Ley 3/2023, de 30 de marzo, de Economía Circular de Andalucía.
¿Qué dice esta ley?
**¿Qué es?** La Ley 3/2023, de 30 de marzo, es la norma con la que la Junta de Andalucía regula la economía circular en su territorio. Su propósito es que los recursos naturales —materiales, agua, alimentos, energía— se usen de la forma más eficiente posible, reduciéndose los residuos y manteniéndose los productos y materiales en uso el mayor tiempo posible, en lugar de desecharlos tras un único ciclo de vida. **¿A quién afecta?** Afecta a toda la ciudadanía andaluza, pero de manera especial a empresas, industrias, entidades locales y a la propia Administración autonómica. También alcanza a productores, distribuidores y consumidores en sectores concretos como la construcción, el textil, la alimentación, los envases y plásticos, los aparatos electrónicos y la gestión del agua. **¿Qué cambia o establece?** La ley crea la Oficina Andaluza de Economía Circular y una Estrategia autonómica para planificar el tránsito hacia este modelo. Obliga a que la contratación pública incorpore criterios ecológicos, promueve que los productos sean más duraderos y reparables, regula la gestión de residuos —incluida la basura marina— y fija objetivos de reducción para plásticos, textiles y desperdicio alimentario.
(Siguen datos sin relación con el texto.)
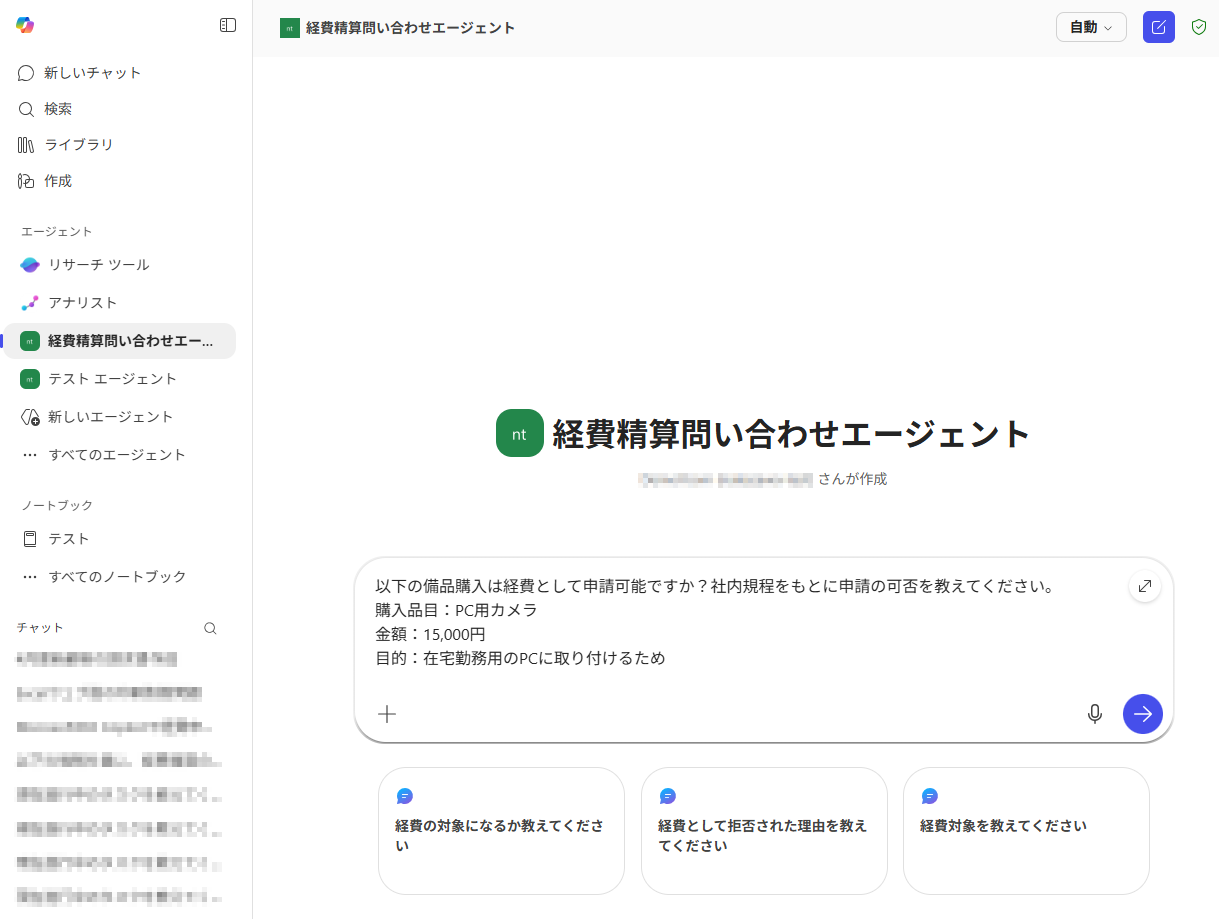Search chats with the magnifier icon

click(210, 629)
Establece además un régimen sancionador con infracciones leves, graves y muy graves para quienes incumplan sus previsiones.
💬 Contexto ciudadano
Antes de esta ley, Andalucía carecía de un marco normativo específico para la economía circular, limitándose a aplicar la legislación estatal dispersa en materia de residuos y la Estrategia España Circular 2030, de carácter no vinculante. Mientras que comunidades como Cataluña, Castilla-La Mancha o Extremadura ya contaban con leyes propias desde 2020-2021, Andalucía se rezagaba. La ley se alinea con los principios de la Directiva de Residuos de la UE, pero profundiza más que la legislación estatal al establecer obligaciones concretas sobre contratación pública, reparabilidad y reducción de plásticos. Para los ciudadanos, esto significa estándares ambientales más exigentes en su territorio y responsabilidad empresarial más clara, evitando el vacío normativo que existía.